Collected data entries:
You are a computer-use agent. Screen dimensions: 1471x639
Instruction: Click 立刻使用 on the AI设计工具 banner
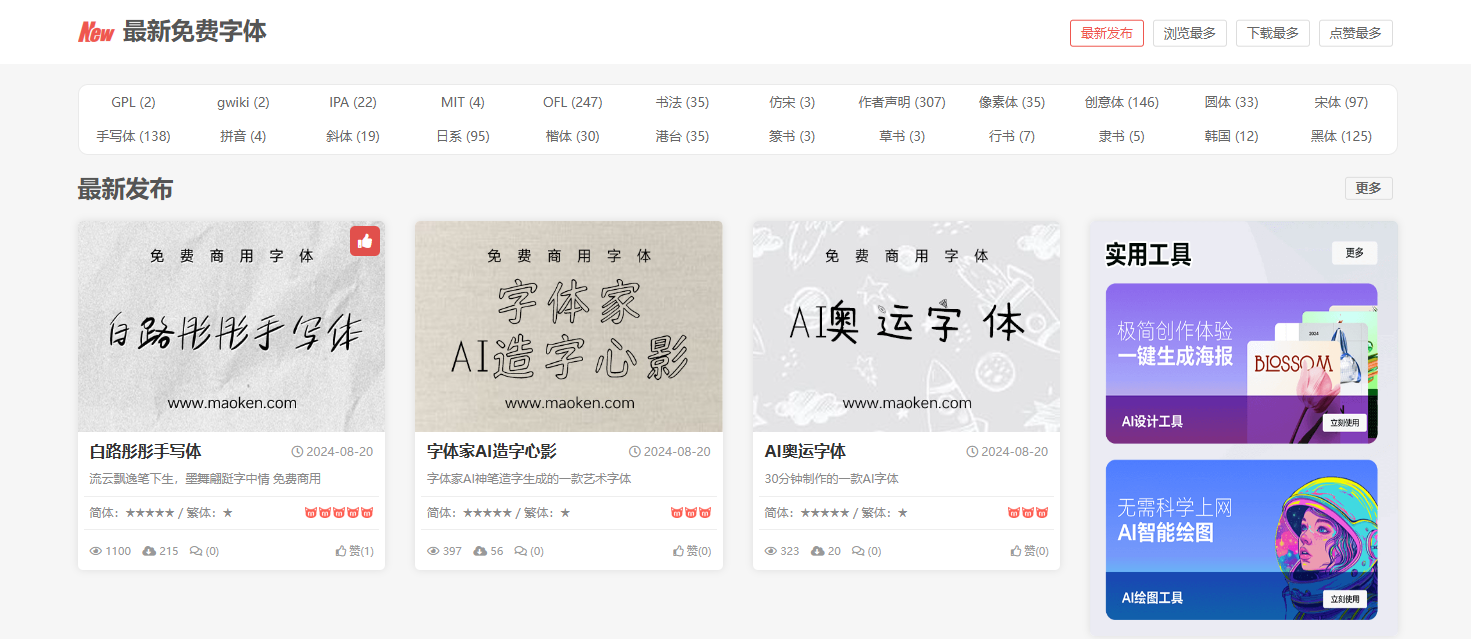coord(1344,423)
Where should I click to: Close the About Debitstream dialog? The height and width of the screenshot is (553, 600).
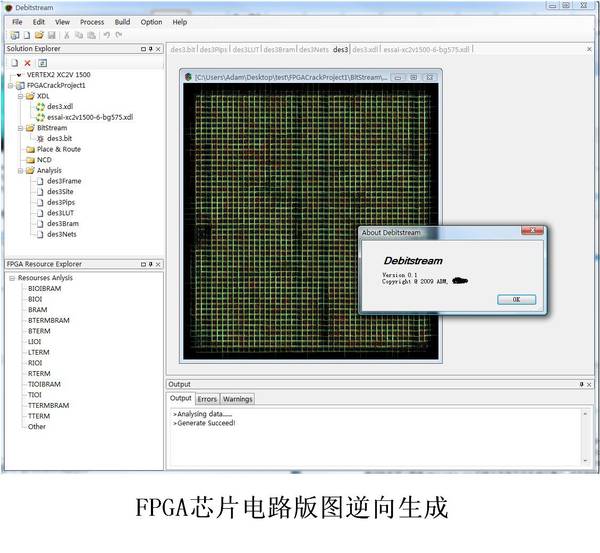pos(536,231)
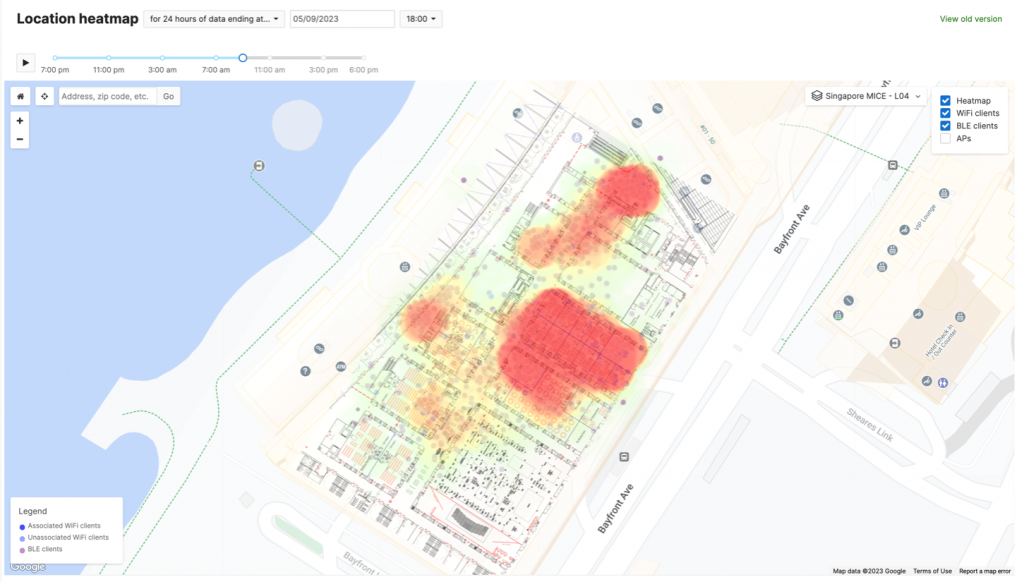This screenshot has height=582, width=1024.
Task: Toggle the BLE clients checkbox
Action: point(945,126)
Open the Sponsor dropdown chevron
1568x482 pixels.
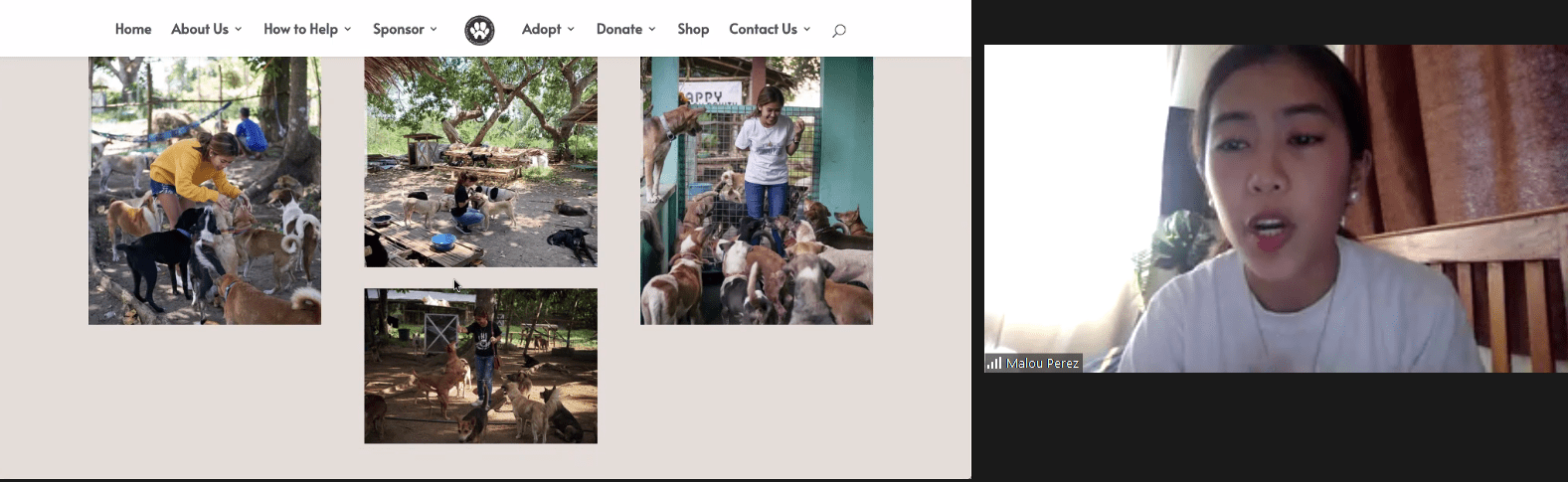[x=434, y=30]
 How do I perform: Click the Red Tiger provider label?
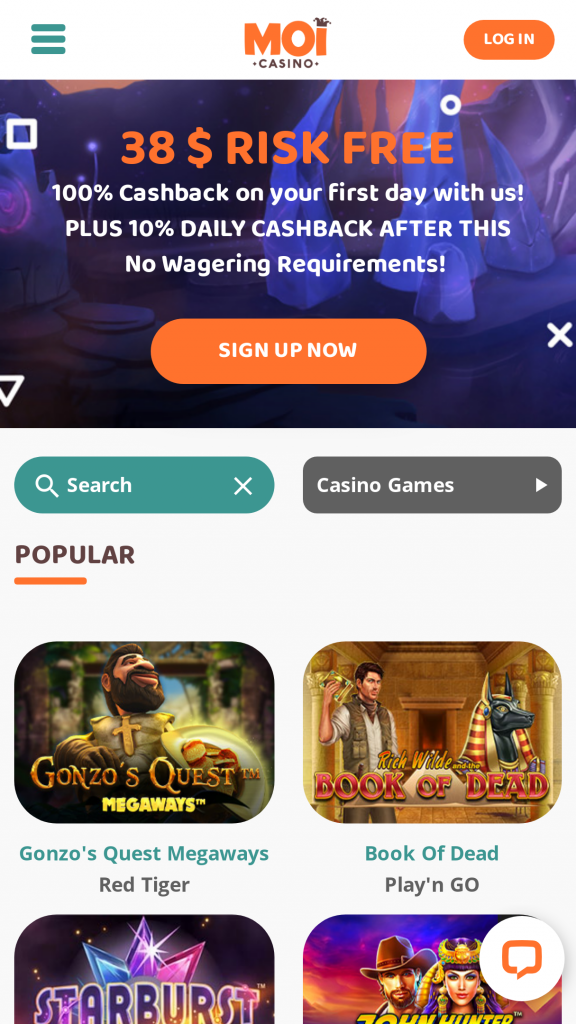tap(144, 884)
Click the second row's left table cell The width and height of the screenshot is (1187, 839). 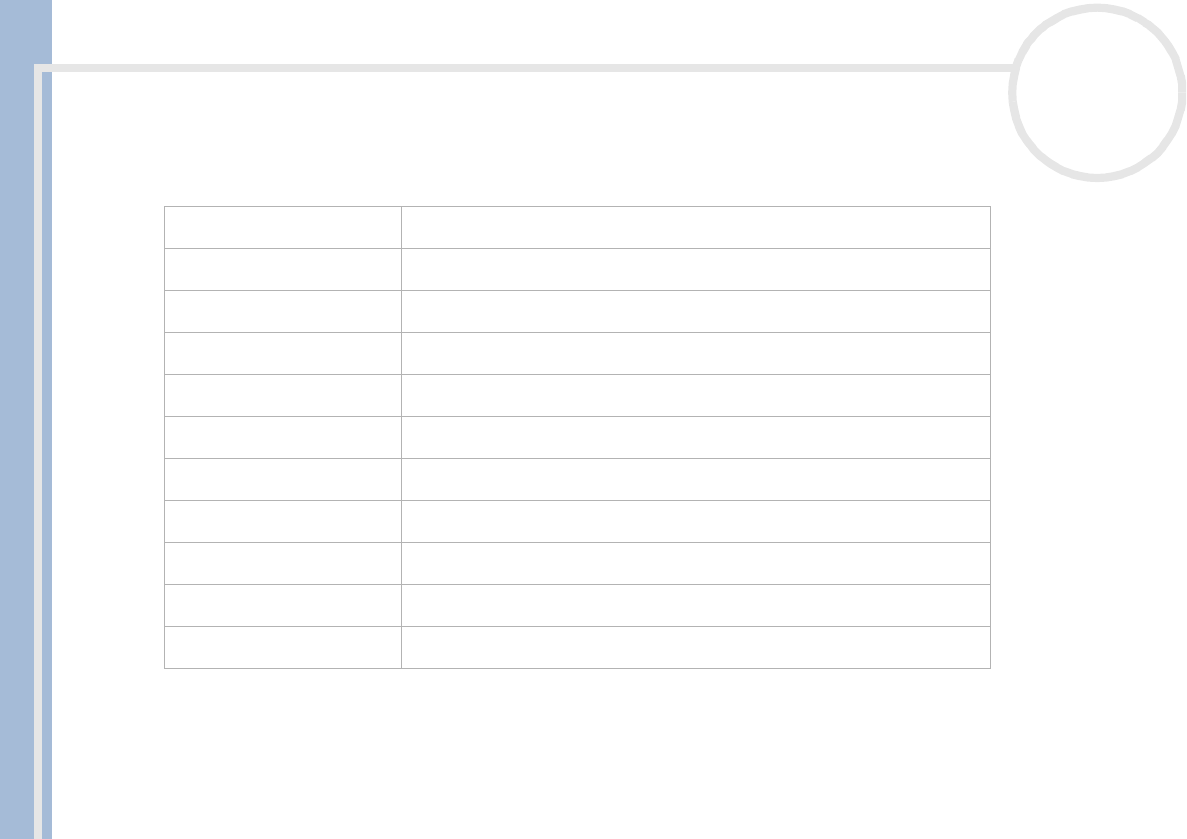[x=282, y=269]
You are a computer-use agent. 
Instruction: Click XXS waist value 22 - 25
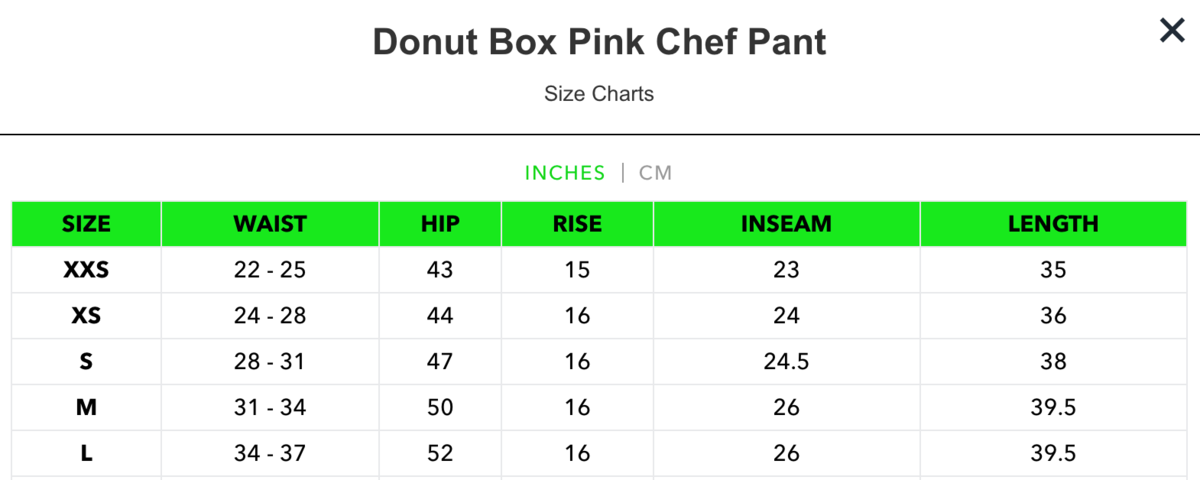[270, 270]
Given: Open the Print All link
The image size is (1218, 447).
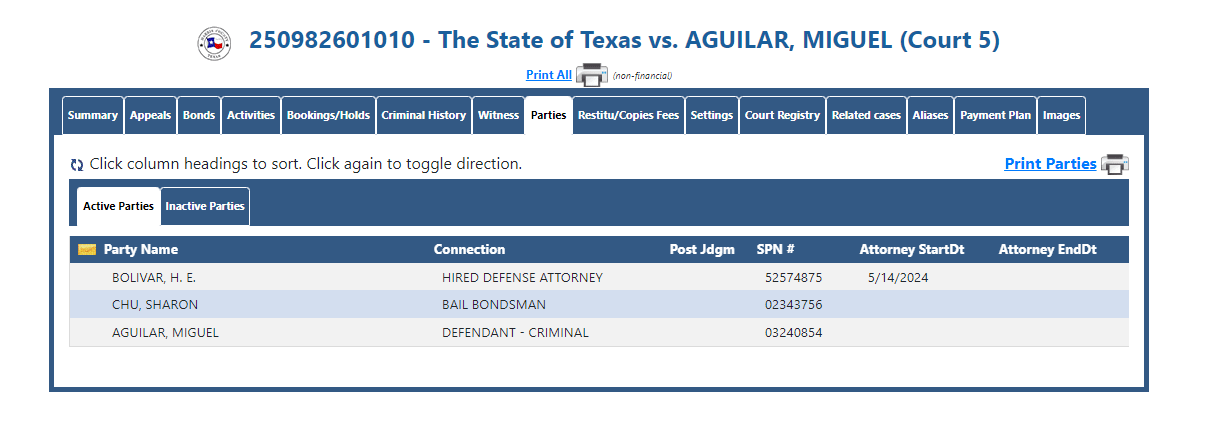Looking at the screenshot, I should point(549,75).
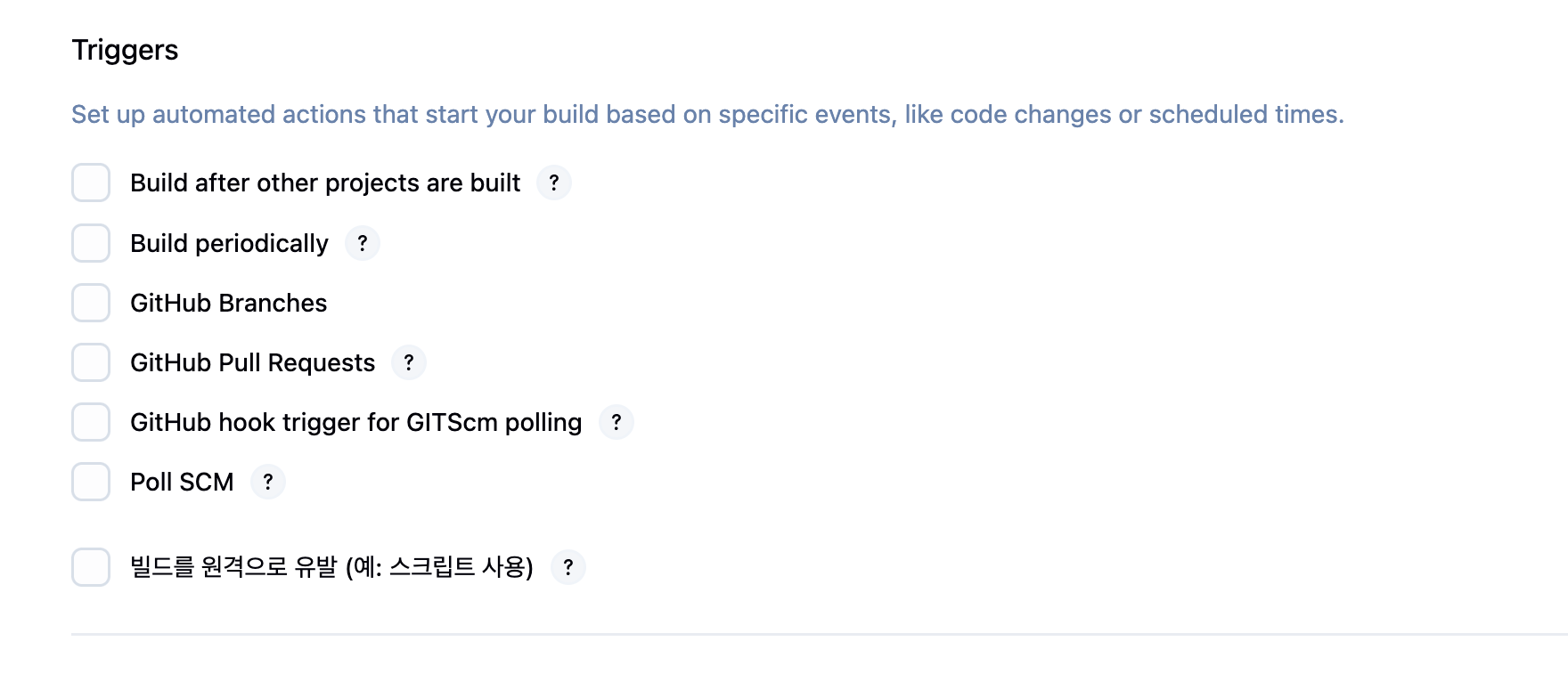Image resolution: width=1568 pixels, height=682 pixels.
Task: Click the GitHub Pull Requests label text
Action: click(253, 363)
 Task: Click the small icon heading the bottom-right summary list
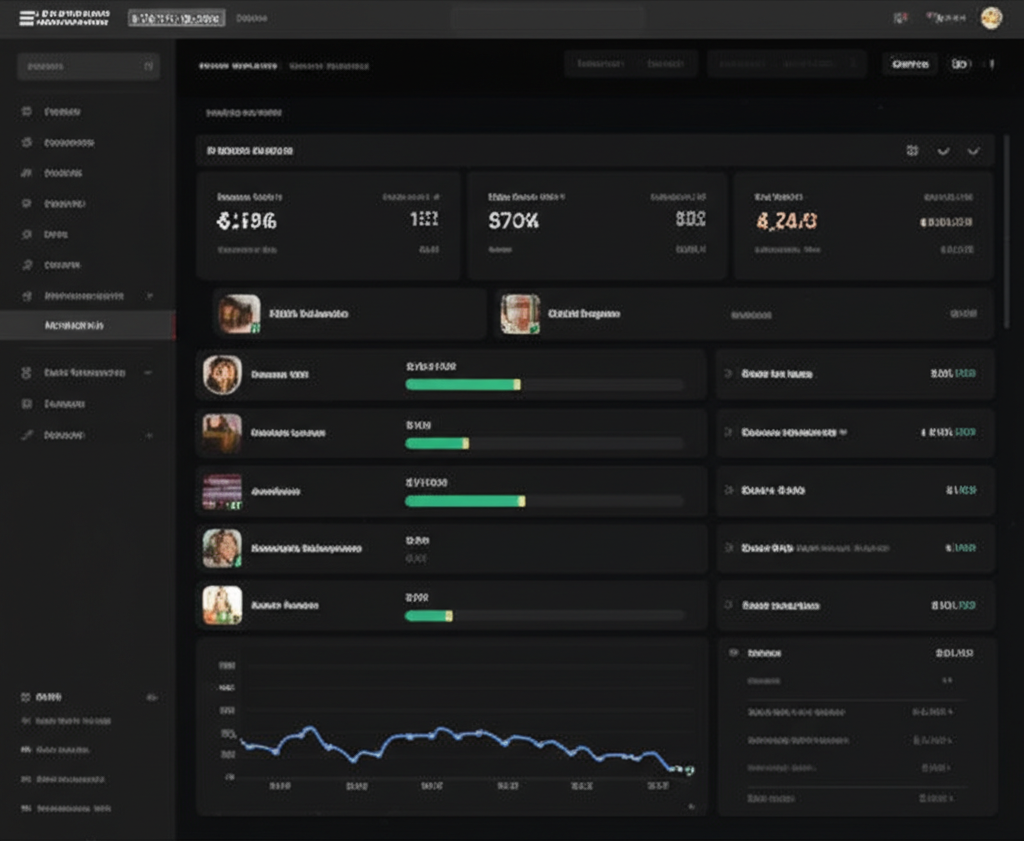(x=734, y=652)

== Instructions for the task ==
Answer with a number only: how many lines above include the word "Open"?

== Solution for this exercise ==
2